With a disruptive solar flare, our access to heating and water would cease, our method of paying for goods would become instantly redundant and our ability to earn a living would stop.

All of this speculation almost came about during 2012 when a solar flare with similar attributes to the Carrington event narrowly missed the Earth. With all the modern technological uses we have, in 2012 Earth could do nothing but watch nature play itself out. Were a future solar flare to take aim towards Earth, we have no off-world defences to change its course.

But how should we prepare ourselves for this?

Today, the answer to this might appear somewhat bleak. Yet looking to the future, there are many reasons to be optimistic.
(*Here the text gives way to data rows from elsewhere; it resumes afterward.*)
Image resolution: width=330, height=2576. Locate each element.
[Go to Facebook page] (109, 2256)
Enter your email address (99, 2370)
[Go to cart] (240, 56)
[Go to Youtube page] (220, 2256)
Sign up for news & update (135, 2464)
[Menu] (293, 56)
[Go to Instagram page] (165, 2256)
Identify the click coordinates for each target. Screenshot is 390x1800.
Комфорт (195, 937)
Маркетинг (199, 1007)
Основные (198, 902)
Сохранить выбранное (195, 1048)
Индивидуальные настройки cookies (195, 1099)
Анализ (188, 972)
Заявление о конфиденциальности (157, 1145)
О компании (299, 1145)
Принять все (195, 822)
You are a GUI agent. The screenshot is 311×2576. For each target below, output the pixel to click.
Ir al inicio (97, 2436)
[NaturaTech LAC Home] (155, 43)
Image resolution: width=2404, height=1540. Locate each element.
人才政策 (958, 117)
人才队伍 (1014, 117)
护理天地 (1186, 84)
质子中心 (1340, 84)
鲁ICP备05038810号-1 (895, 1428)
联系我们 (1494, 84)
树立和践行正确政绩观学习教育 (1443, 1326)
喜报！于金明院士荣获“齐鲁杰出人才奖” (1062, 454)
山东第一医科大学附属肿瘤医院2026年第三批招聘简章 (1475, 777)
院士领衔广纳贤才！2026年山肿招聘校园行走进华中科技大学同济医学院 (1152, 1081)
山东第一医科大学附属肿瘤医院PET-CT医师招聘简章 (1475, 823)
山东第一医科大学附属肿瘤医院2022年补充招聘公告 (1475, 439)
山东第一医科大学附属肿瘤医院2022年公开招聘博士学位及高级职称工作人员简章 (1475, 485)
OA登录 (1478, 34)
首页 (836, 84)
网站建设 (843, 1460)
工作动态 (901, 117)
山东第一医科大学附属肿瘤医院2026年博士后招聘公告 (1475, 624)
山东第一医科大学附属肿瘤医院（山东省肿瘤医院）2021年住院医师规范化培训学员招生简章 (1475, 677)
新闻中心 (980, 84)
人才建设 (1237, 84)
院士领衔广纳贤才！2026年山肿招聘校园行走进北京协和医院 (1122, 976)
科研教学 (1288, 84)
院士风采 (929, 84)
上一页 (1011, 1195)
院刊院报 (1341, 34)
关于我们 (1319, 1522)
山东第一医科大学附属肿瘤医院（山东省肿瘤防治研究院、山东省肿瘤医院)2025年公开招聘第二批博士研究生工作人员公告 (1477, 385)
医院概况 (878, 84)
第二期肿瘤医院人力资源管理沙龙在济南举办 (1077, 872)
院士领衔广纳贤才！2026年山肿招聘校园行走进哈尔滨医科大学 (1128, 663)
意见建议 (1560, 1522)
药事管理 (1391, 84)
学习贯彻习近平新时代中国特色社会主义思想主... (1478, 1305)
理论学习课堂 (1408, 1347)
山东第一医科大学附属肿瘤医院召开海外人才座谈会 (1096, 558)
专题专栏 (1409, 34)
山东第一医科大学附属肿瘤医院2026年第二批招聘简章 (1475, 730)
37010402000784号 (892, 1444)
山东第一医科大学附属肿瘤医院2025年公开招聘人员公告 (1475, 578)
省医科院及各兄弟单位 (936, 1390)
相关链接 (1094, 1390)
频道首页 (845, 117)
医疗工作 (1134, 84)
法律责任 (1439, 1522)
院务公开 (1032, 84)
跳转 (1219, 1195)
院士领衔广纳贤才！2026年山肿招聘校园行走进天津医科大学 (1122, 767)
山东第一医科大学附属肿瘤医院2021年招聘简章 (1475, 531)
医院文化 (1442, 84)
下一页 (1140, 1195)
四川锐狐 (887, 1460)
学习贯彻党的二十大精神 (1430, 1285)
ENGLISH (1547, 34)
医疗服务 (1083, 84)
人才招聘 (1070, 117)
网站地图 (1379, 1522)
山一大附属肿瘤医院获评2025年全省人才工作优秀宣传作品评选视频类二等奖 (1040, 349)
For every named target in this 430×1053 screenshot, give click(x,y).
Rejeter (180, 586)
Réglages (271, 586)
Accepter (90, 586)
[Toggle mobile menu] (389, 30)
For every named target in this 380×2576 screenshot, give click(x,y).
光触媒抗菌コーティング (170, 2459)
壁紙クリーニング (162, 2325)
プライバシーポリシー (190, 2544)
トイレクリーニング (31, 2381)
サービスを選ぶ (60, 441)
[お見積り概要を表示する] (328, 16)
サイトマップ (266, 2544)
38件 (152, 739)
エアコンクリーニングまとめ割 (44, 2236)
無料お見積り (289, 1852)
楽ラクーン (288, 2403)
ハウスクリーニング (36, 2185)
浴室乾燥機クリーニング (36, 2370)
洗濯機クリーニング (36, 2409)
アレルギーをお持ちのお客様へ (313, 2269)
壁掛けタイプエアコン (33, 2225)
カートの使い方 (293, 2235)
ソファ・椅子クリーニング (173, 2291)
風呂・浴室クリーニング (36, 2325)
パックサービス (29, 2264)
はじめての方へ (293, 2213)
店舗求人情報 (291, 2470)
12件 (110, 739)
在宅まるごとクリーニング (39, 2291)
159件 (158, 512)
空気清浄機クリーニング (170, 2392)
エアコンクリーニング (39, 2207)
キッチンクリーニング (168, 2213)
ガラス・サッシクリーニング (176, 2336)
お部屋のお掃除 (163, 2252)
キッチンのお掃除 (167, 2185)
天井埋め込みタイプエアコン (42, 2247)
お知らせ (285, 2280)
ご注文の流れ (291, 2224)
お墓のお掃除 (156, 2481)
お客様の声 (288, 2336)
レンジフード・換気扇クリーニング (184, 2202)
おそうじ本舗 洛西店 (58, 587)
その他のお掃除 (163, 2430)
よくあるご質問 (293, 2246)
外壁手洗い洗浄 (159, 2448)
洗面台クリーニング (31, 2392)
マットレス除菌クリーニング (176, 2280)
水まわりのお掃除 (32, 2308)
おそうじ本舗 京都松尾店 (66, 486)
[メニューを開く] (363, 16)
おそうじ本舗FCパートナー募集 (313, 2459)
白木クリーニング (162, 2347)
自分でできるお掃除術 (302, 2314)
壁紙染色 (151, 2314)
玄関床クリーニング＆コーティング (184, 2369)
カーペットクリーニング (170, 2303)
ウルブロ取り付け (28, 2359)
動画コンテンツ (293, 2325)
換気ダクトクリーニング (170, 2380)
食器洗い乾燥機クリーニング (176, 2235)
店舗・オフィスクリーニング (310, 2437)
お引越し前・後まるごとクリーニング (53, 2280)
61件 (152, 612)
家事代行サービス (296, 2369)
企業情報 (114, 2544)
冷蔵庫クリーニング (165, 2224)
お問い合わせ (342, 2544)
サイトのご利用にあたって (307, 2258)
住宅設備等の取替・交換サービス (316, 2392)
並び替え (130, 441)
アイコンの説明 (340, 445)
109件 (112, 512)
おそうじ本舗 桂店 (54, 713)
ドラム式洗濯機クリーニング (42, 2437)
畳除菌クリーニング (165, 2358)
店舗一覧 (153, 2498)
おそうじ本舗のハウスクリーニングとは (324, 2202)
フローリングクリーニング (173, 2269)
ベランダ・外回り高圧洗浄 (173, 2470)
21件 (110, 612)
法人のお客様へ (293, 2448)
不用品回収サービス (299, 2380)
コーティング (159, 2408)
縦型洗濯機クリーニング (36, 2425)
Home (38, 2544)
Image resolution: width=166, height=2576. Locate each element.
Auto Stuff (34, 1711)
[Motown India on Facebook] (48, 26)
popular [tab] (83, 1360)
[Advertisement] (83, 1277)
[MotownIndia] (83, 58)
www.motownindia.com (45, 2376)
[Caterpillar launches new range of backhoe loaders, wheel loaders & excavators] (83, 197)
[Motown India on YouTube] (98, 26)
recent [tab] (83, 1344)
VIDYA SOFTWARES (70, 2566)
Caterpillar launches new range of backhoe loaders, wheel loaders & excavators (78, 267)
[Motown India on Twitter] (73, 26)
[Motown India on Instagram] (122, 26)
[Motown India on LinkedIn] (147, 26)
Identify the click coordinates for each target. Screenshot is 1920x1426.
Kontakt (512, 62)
As the Earth looks outwards from inter-country movement to the possibility of inter-planetary movement, so too have governments become more aware of the risks associated with space weather. In September 2021, the UK government published an updated National Space Strategy in which solar flare research is cited as one of their key goals. The work in the UK aims to provide much more notice of when a solar flare will hit. However, it does not mitigate the impact of Earth being hit.

So, while the evolution of modernity might be hurtling forward with the vast opportunities in space. Today, a solar flare similar to 1859 would wipe out modernity as we know it. Over reliance on modern technology and globalisation has left nations vulnerable to planetary wild cards. The results of which have been contained to science fiction in the past but might become our descendant’s future.